Éthique et contextes
par Bernard Reber
Résumé
Certains philosophes francophones ont plaidé récemment pour une vision forte de contextualisme, (le «contextualisme critique » d’Hunyadi par exemple), estimant péremptoirement que la philosophie morale n’a laissé qu’une place marginale au contexte, réduit à de simples formes de vie de contingentes. Si l’on élargit le contexte de la communauté considérée et si l’on convoque plus largement les travaux en philosophie morale de langue anglaise, on comprend que cette charge est trop brutale puisqu’il existe des tentatives solidement étayées pour défendre des formes de contextualisme parfois sophistiquées. Si le retour à une phénoménologie et à une herméneutique de l’expérience morale et à l’historicité est le bienvenu, il ne doit pas faire l’économie des clarifications et des solutions proposées par certaines tentatives analytiques (Thomas, Annis, Timmons), notamment pour faire face au pluralisme éthique et à ce que j’appellerai une critique inter-contextuelle.
Prolongeant le projet international Approches interdisciplinaires du raisonnement moral en contexte, je montrerai en quoi l’interdisciplinarité permet d’échapper aux critiques du contextualisme critique et redéploie de façon plus ouverte et parfois controversée les définitions du contexte.
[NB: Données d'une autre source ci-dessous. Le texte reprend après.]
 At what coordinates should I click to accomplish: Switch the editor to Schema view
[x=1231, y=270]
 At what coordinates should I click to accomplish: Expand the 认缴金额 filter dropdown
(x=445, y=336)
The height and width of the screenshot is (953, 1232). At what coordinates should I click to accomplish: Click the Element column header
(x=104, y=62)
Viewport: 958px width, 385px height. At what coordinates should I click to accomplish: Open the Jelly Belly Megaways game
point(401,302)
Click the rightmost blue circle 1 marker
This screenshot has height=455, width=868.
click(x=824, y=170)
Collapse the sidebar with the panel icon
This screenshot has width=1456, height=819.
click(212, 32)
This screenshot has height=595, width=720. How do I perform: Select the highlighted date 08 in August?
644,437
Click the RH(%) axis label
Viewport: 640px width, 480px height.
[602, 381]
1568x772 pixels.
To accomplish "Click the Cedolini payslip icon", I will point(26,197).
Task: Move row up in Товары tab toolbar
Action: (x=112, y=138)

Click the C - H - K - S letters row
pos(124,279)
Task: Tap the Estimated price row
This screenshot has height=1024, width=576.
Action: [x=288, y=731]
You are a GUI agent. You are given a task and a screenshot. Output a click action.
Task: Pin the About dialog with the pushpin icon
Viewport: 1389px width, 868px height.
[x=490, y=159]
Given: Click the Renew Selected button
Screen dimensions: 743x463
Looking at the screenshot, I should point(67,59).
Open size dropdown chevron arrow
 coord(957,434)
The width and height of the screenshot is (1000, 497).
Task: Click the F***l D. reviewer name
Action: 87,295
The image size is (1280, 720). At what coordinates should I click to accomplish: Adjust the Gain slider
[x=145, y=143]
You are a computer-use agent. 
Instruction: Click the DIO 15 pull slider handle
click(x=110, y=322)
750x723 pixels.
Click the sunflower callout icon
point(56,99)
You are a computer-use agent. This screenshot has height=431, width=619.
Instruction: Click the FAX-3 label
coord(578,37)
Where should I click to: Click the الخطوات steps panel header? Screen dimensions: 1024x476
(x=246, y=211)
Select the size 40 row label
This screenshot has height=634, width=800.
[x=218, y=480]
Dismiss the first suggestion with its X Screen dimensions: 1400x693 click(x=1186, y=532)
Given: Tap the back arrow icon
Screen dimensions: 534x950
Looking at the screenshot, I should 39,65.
Assumant la normativité dans la définition du contexte, je quitterai les perspectives existentielles, intersubjectives et non instrumentées pour explorer les problèmes relatifs à des contextes multiscalaires et intertemporels en vue d’une éthique de l’environnement qui soit en phase avec les sciences documentant ce domaine, ainsi que les décontextualisations (déterritorialisations) rendues possibles par les technologies de l’information et de la communication.